The main character, Anne Fleming, impulsively leaves her life behind after a traumatic experience with her college professor and heads to England, without a plan or a place to stay.  I never really questioned her reasons for leaving as everyone has a reason to want to hide once in a while, but I did question the amount of money she had on her in which to survive.  I've been to London and know how expensive that city is, and after all the purchases she made, what in the world did she live on?  Anne was a bit naive when it came to living in London even though she'd been on her own in college which kind of surprised me.  She was also very trusting, almost too much (part of the naivety I guess). She gets lucky when she is able to rent a room in a spooky old house at a very low fee.  Then strange things start to happen around her and residents begin to disappear.

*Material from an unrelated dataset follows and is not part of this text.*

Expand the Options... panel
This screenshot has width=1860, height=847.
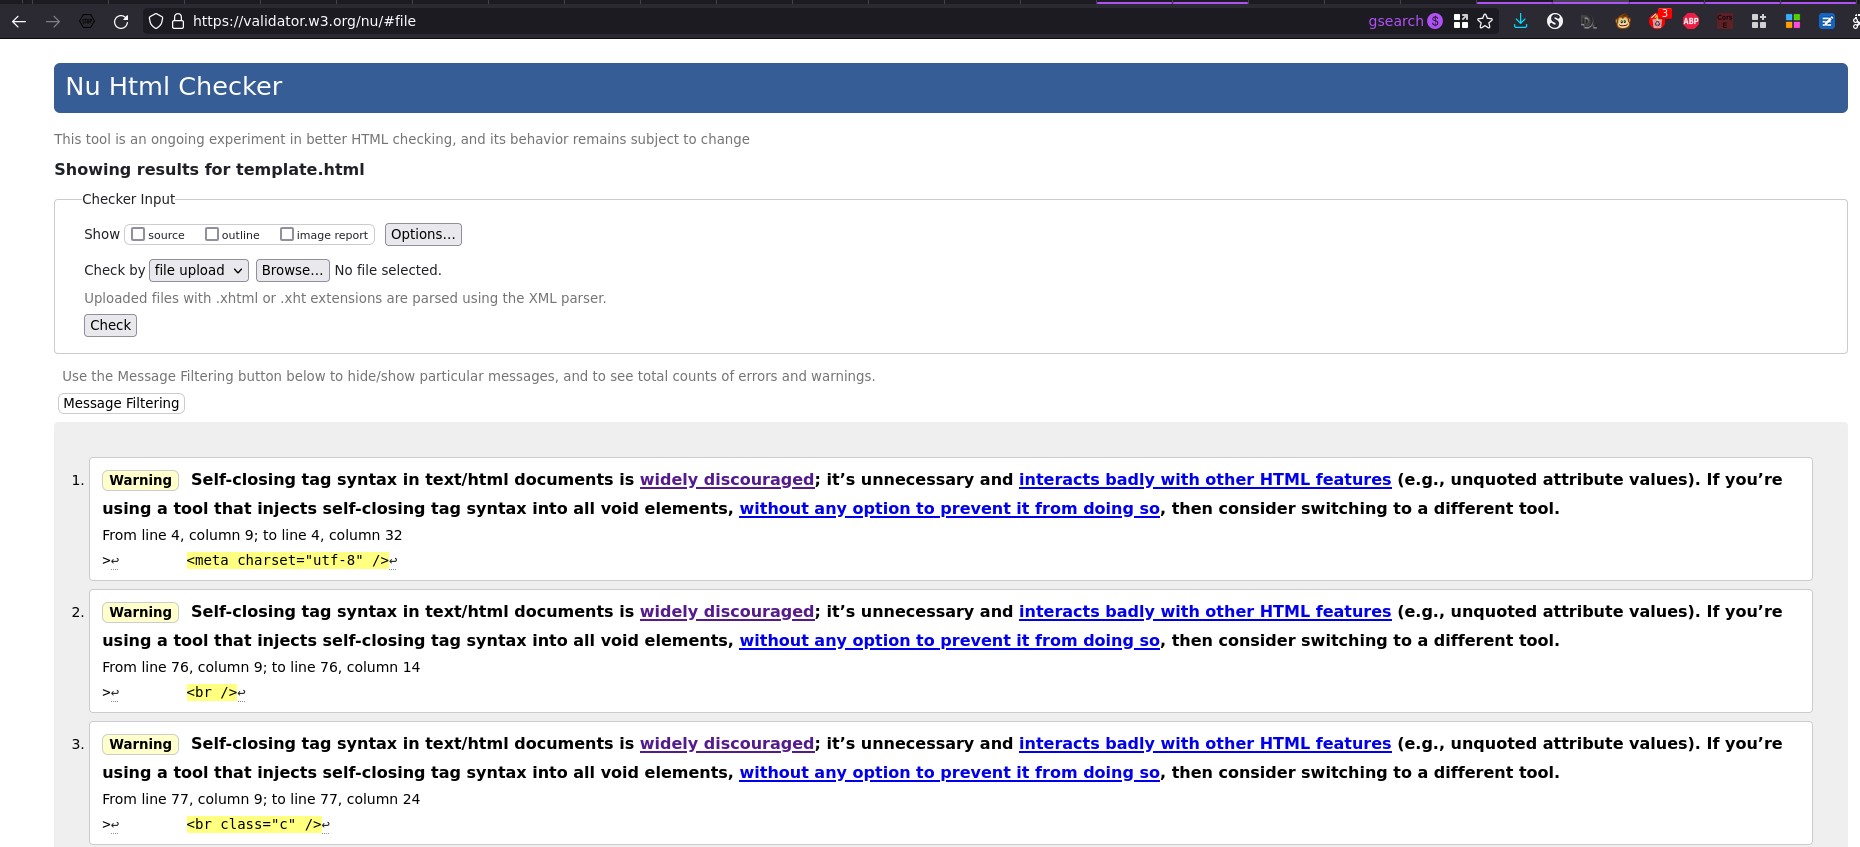423,234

The actual plot line was very enjoyable and I liked the spookiness of the story.  Even the background was interesting and left a lot to the imagination which is something I like.  I hate it when the author goes on for pages explaining every little thing as if the readers can't figure things out for themselves. This one hinted quite a bit and when you got the story, you had to piece it together. Love that. And dang, I still love spooky old houses.  It would have been nice to see Anne do some more of her own research as being a grad student you would have thought she'd be all over that so the author had to rely more on other characters to relate the information.  While it was an interesting way for Anne to have conversations with other characters so we could get to know them, I also felt it did a disservice to Anne and made her seem lazy and unwilling to figure out the truth herself even when she is given information with which to work by others.  

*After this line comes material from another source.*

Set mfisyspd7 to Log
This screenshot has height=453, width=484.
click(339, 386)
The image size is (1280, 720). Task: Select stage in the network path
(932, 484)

So while I did enjoy the fast plot and the interesting characters that were in this book, my main issue was with Anne herself.  Like I'd already mentioned above, she did seem a bit selfish and naive throughout the book.  And I just couldn't get past her leaving the U.S. without a plan, without lodgings, and without a lot of money.  It is London after all.  I also had a problem with the fact that we saw little character development in her character as a lot of her reflections were on her past and what sent her to London, including the way she left things there which didn't really help me like her a whole lot.  Without giving away too many spoilers, I really had a hard time imagining that she would dump all of her belongings in a dumpster and head to London, during winter, without proper clothing and a proper coat forcing her to buy the stuff here, spending her meager amount of money.  Makes no sense whatsoever.  I also had a problem with her stay - immigration would definitely have given her a harder time than they did coming over from the U.S. without a return ticket.  It would have been possible, but very difficult.  And she would have had to prove she had the money to purchase a return ticket as well as afford to stay during the time period.  And she definitely would not be able to work.  Get where I'm going with this?  I know I'm being fussy, but I've traveled extensively and I just couldn't get past it.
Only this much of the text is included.